▶ **Tasks for this exercise**
(A) In the article on socialism, how does the writer say the proposed system can be achieved?
(B) Summarize the article on socialism in two sentences.

Page text Block Start

Think about socialism
In July, BBC Radio 4 ran a series of programmes on ‘rethinking’ things in the light of the experience of the coronavirus and lockdown. Here are contributions sent by two Socialist Party members.
If we want the world to change for the better, we have to change everything. Otherwise we’re just rearranging the deckchairs. And so far that’s what the ‘Rethink’ programmes have been about – slightly different ways of doing the same thing. By ‘the same thing’ I mean vast economic inequality with a tiny number of people wallowing in most of the wealth we all produce. I mean the market forcing its decisions on governments. I mean the whole buying and selling and working for wages system. What do I offer in its place? I offer using the world’s abundant resources to feed, clothe and house everyone to a decent level through a system of voluntary cooperation and democratic organisation with free access to all goods and services. People contribute their work and skills according to their ability and take according to need.It can be achieved by people in a majority getting together, deciding this is what they want and voting for it democratically on a world scale. What can be simpler? Give this system what name you like, it doesn’t matter – all it needs is an effort of the imagination.

Page text Block End
Data extract Block Start

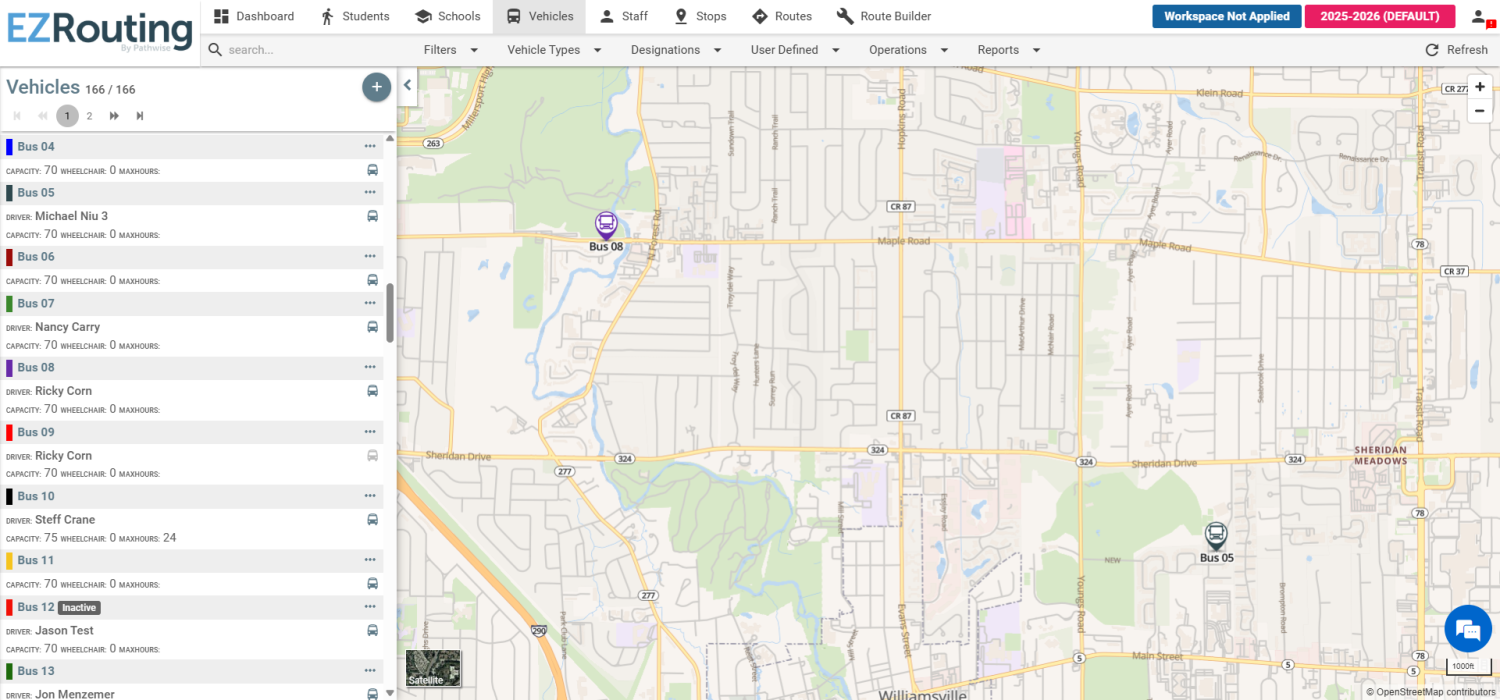Screen dimensions: 1500x700
Task: Zoom in on the map
Action: 1479,87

Data extract Block End

▶ **Answers given**
(A) By a majority of people getting together, deciding it is what they want and voting for it democratically on a world scale.

(B) Responding to BBC Radio 4's "Rethink" programmes, the writer argues that they offer only slightly different ways of keeping vast inequality, market rule over governments and the wage system. In their place, the writer proposes using the world's resources to meet everyone's needs through voluntary cooperation, democratic organisation and free access to goods and services, achieved by a democratic majority vote on a world scale.